Barche’s Interpreting Literature: A Myth and a Reality, nicely printed and attractively gotup, with its enlightening articles on contemporary poetry (09), fiction (15) and drama (02), all stylistically linked to Patanjali’s psychology for various interpretations, is a major contribution to Indian English Literary criticism. He is original in the sense he adds God-dimension to the triad of writer, reader and text and is keen-sighted. His interpretations may not be the same as the original authors’ or other readers’ but he is convincing.



R.K.SINGH


----------



## The Backward OX (Jul 15, 2008)

Meanwhile, back at the ranch . . .


----------



## Lester Burnham (Jul 15, 2008)

Who is your audience for this piece?


----------



## Linton Robinson (Jul 16, 2008)

Sikh and ye shall find


----------



## BOURBON (Jul 16, 2008)

This is clearly a very well written review of a book I would never have heard of without reading it. Many of the cited texts are ones I haven't read, but, nevertheless, I was interested to find that such a book exists.
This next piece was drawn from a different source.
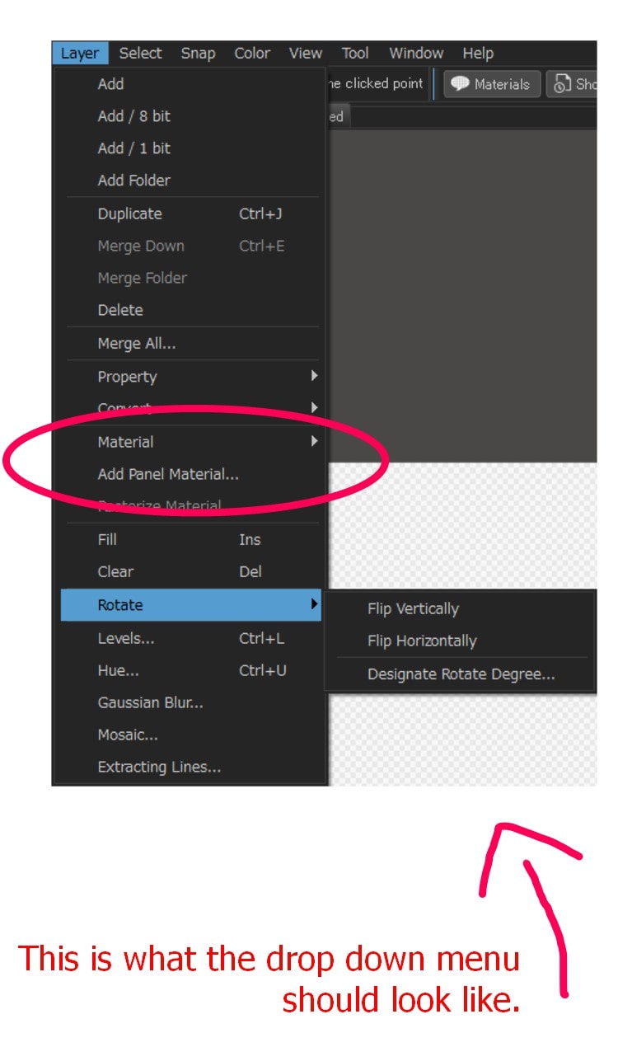The width and height of the screenshot is (618, 1047).
Task: Choose Flip Vertically from Rotate submenu
Action: coord(413,609)
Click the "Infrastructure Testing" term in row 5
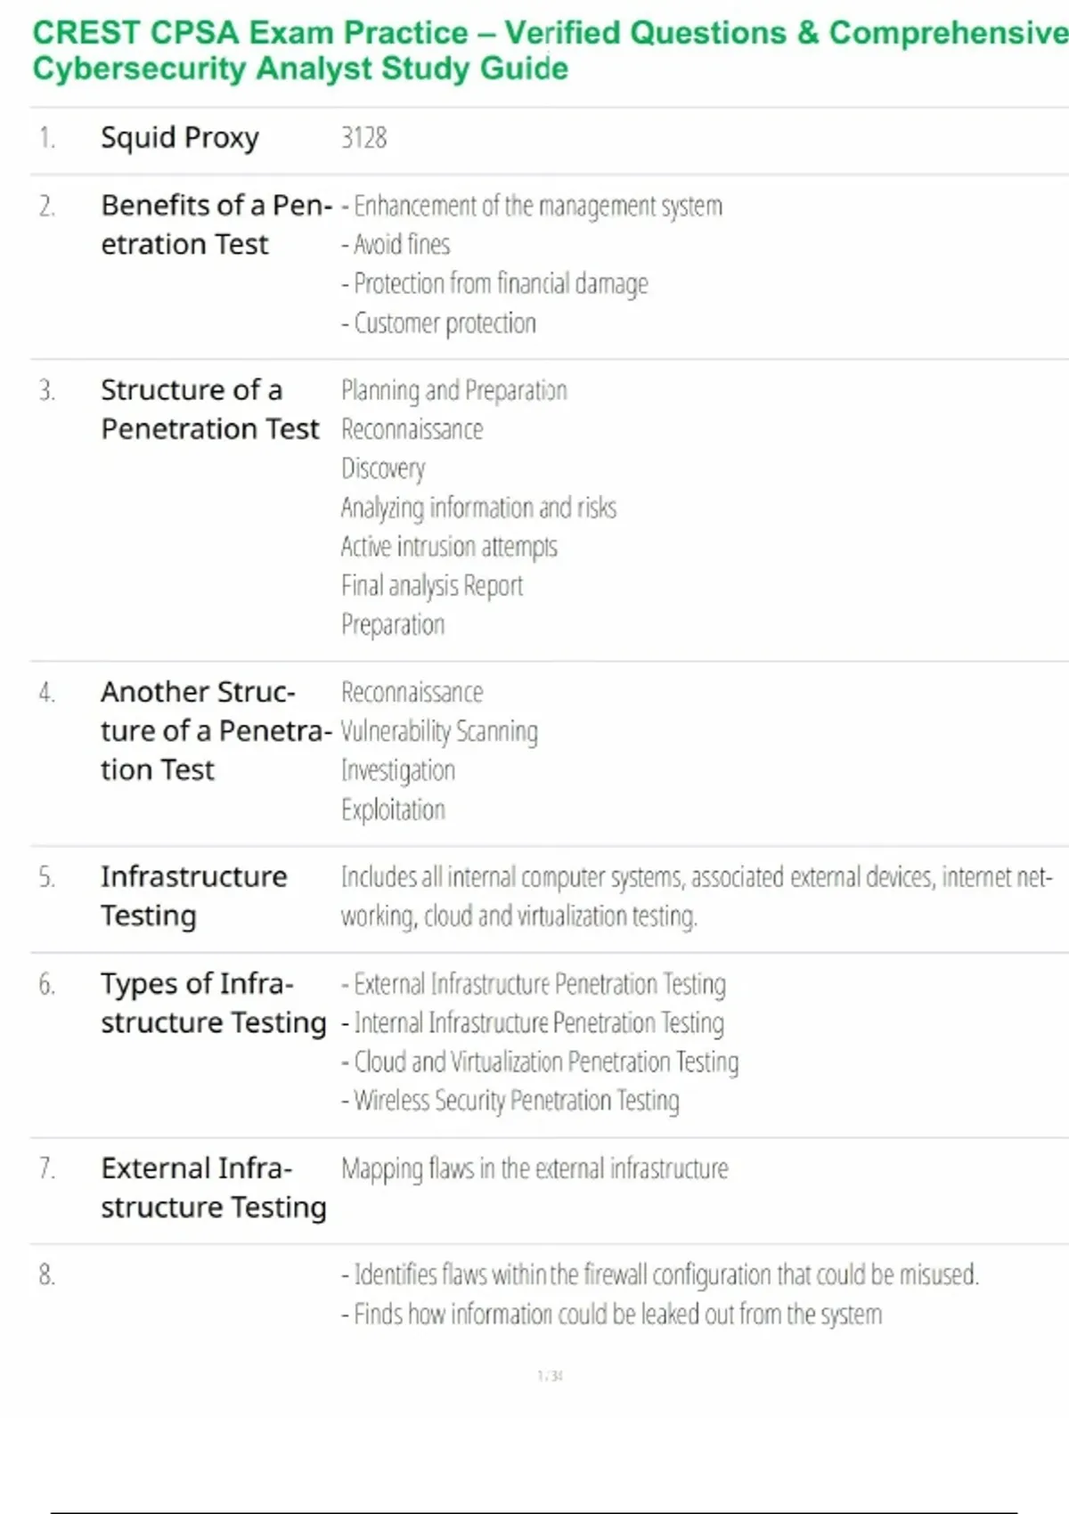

I am not a fan of literary criticism, but think a critical viewpoint which incorporates the


> God-dimension to the triad of writer, reader and text


has got to make lit crit a more soulfull enterprise than dry post Derridian deconstructionism...which takes a thing that works apart to find that it's...broken!

Thank you for sharing...


----------



## The Backward OX (Jul 16, 2008)

Now there's two of them doing it. Peas in a pod.


----------



## BOURBON (Jul 16, 2008)

The Backward OX said:


> Now there's two of them doing it. Peas in a pod.


 
:tongue:


----------



## rksingh (Aug 14, 2008)

Thanks Bourbon for stopping by my review of a book which simply interested me and i felt like sharing my comments about it.
Who is my audience? asks Lester burnham. Obviously, the members of this forum. Yet,
I had  Indian readers, especially the teachers of English language and literature too in the mind when i wrote it.  I hope one of these days it will appear in one of the Indian literary journals. 
R K


----------